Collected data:
.....

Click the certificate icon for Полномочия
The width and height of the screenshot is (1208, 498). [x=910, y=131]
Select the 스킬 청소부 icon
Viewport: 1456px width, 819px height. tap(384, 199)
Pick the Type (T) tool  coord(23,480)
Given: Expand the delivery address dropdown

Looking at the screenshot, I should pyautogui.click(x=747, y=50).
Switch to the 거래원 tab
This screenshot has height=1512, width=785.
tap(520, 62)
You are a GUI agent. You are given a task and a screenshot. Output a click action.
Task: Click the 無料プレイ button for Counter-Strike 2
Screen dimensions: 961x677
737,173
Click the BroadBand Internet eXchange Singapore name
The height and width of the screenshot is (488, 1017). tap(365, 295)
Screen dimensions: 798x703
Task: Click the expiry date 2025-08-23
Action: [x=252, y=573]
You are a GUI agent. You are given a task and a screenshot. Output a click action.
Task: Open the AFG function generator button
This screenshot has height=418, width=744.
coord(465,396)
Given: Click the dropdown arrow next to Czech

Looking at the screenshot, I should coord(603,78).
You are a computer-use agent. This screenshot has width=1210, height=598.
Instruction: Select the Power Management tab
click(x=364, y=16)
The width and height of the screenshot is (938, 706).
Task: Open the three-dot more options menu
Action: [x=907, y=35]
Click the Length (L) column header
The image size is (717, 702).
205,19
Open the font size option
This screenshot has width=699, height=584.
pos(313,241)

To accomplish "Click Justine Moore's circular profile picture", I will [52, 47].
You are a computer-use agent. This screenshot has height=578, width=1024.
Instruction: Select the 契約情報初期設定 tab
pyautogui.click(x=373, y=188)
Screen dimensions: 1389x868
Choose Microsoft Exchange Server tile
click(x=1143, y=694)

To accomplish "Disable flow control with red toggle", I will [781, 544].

.....

* What you will do
Your answer should be each line from the entries that includes the string "button".

* Written solution
Task: Click the 無料プレイ button for Counter-Strike 2
Task: Open the AFG function generator button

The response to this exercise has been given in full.